WHAT TO WORK ON ::
Report each line of the listing below that contains the string "Image". Case must match.

— Begin —

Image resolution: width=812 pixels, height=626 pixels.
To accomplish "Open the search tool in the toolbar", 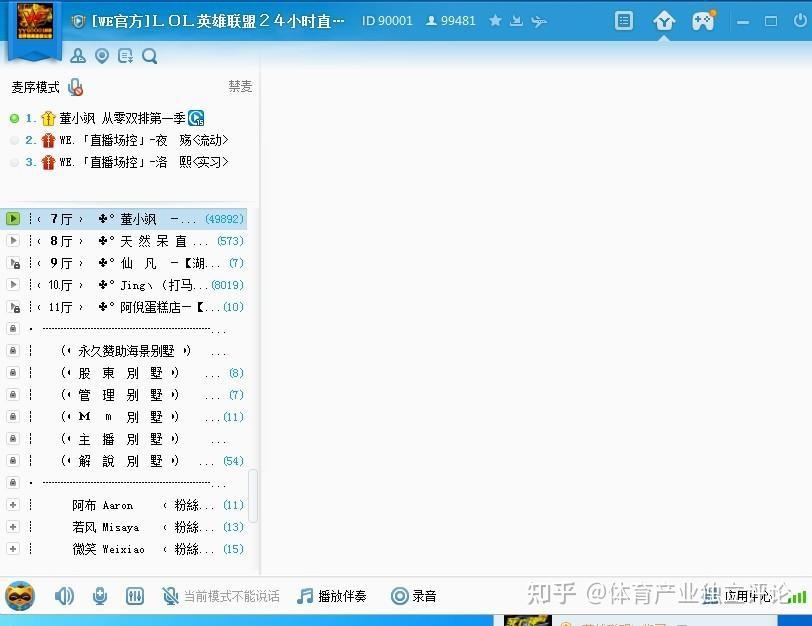I will click(149, 56).
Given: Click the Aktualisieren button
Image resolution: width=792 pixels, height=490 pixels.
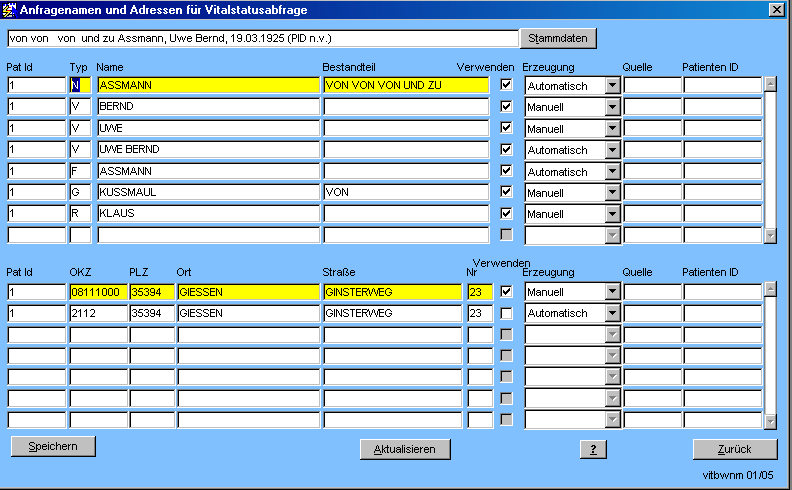Looking at the screenshot, I should coord(405,449).
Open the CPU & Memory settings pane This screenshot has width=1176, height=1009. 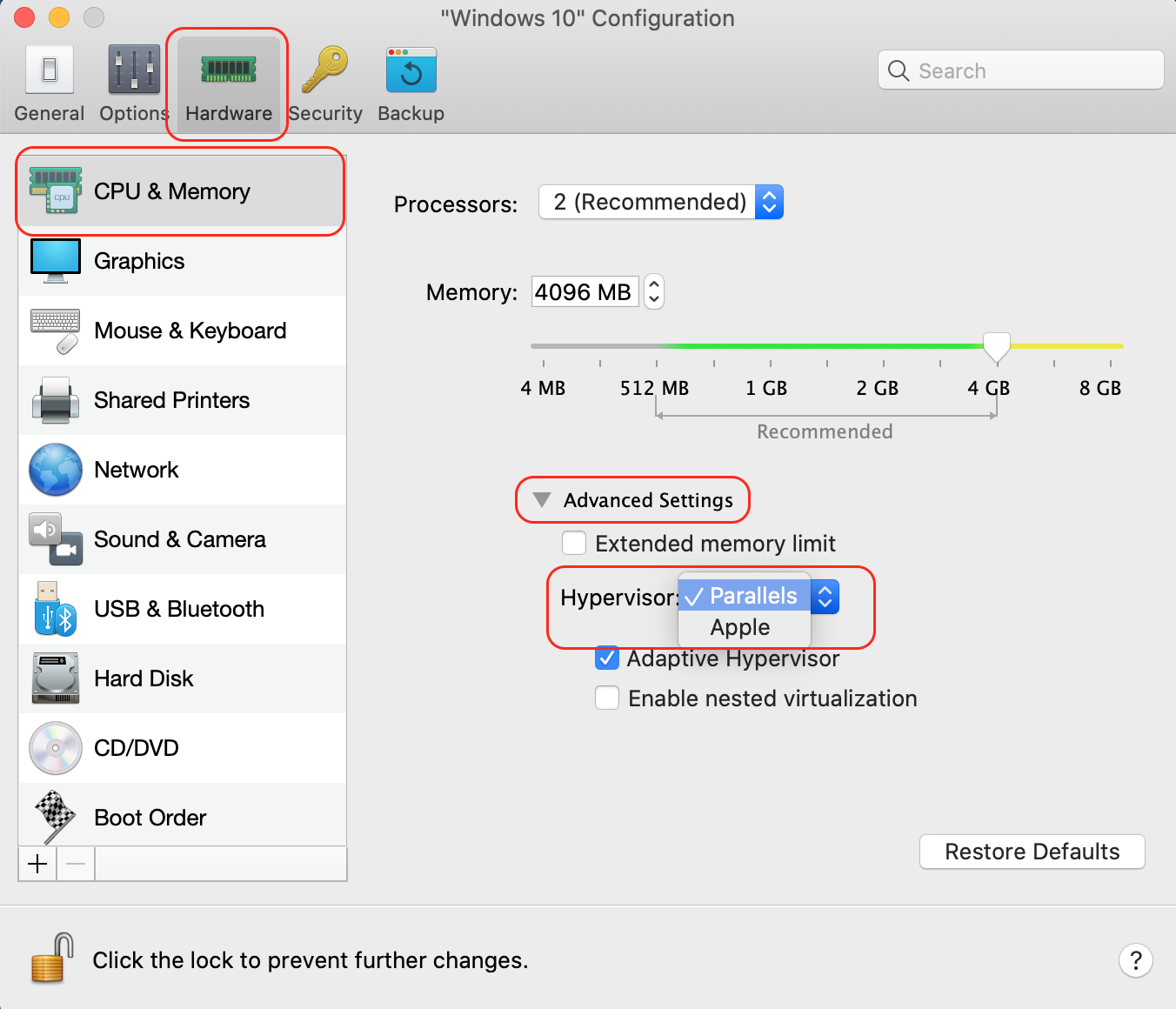171,191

— End —

TASK ANSWER ::
Image resolution: width=812 pixels, height=626 pixels.
Image resolution: width=792 pixels, height=490 pixels.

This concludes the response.